What do I have to say to you, is: don't listen to those who tell you to be yourself! Maybe it is a legit advice if you are bound with pretty looks, or you are a multimillionaire. For socially awkward guys like us, the advice would be: there are times where you really have to go out of your way for getting a girl, especially the first few times. I am sure that your gut feeling might tell you that even being around a member of opposite sex is a terrible offence to him/her, that's why you should ditch it! Gut feeling is only going to bring you luck if it is in touch with reality.
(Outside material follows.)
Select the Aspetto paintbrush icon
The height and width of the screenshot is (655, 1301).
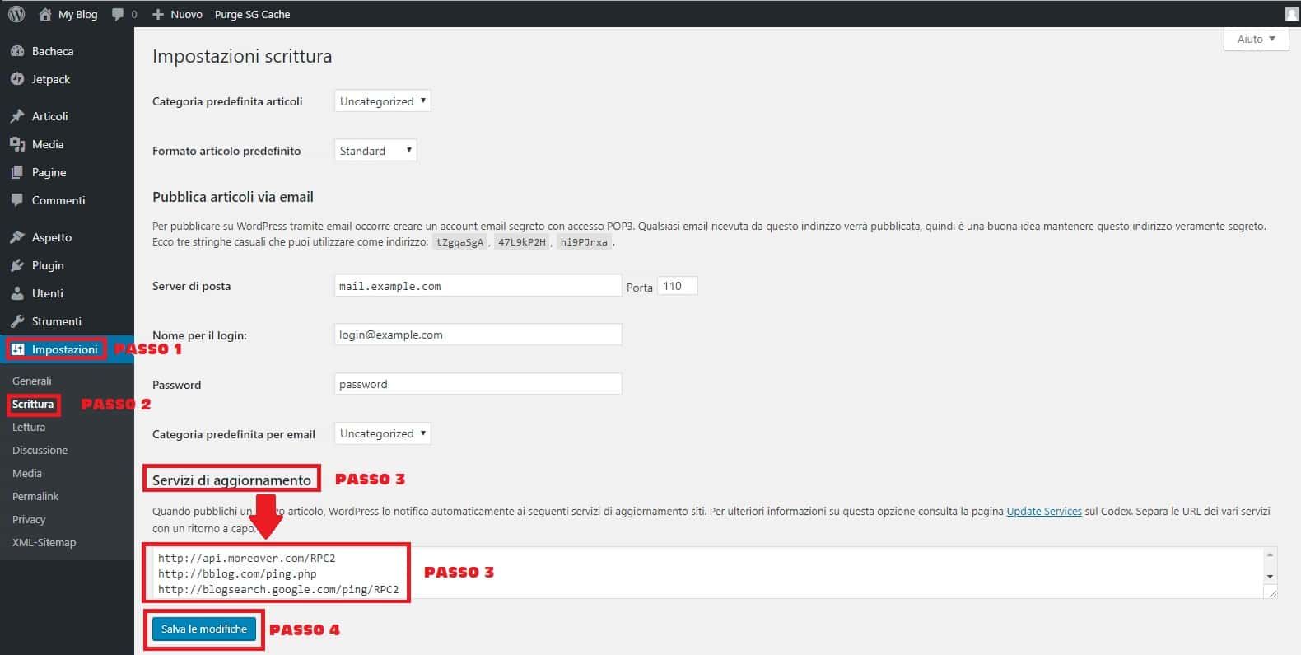click(x=17, y=237)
Guys with SA tend to predict bad outcome to any encounter with opposite sex, so at first, abandon the gut feeling and just go for it, later on when you develop a positive gut feeling, cling onto that.

You can train the gut feeling thing with practising talking to opposite sex step by step , overcoming stage fright, figuring out your other mental issues.
I'd suggest to go partying, if you want contacts with opposite sex. At the parties, girls are usually in the mood, and if you perhaps drink a shot or two, it's not hard to get the vibe , even if you are socially anxious. Although when you go parting only with the intention of getting contacts from opposite sex, you are doomed from the beginning! If you set your focus on that , it only adds fuel to the flames of anxiety. At first, find some innocent activities like chatting with friends, dancing, and keep your mind on it. Later on , when you get the party mood from these little party activities, engaging with the opposite sex comes on the way naturally :yes

How to get to the parties ? well, there are very many ways , but belonging to a group of friends , tracking down school events, club events if you go to one etc. is the easiest.


----------



## PainisLove (Nov 28, 2009)

that is a really bad thesis , do not be yourself? YOU need to be yourself, be in control, but with chicks you can spit game if you can articulate your self, thoughts opinions well and lead her to believe what u will sure.


----------



## andy1984 (Aug 18, 2006)

congrats on the progress.


----------



## Fashionist (Aug 1, 2011)

Happy for you, dude. I thought it was entertaining that you knew she was pretending to be asleep - I do that sometimes too but only one guy ever noticed.


----------



## DeeperUnderstanding (May 19, 2007)

I'm happy for you.


----------



## Marakunda (Jun 7, 2011)

Sounds awesome man...
Thanks for a bit of hope, if you can do it, I can do it!

Congrats!


----------



## jimity (Jan 12, 2011)

Miikser18 said:


> I never thought that romance was something to ever reach to me , but today I invited a girl over that I had been hanging out with 4-5 times previously.
> 
> Then she showed initiative that she was single again and was no longer a ***** she was the third time we went out.
> 
> ...


Good for you!

I'll first need to find how to contact a girl. Parties? Hmm, I don't even know anyone to go out partying with because school/uni is well over. Damn it, looks like I'm going to have to work on my sa making friends first and how to connect with people. Without the ability to connect all I can hope for is meaningless and drunken sex with the most loose girl around.
The next problem is overcoming the sheer terror of going on a date. Stuff drinking or meds. I'll be damned if I'll do something like that again. If I was able to get a girl on my bed and she plays dead, it great because I prefer her to play the passive role.... one move from her and I'll shy up. Don't be myself... good advice. Being myself has gotten me absolutely nowhere.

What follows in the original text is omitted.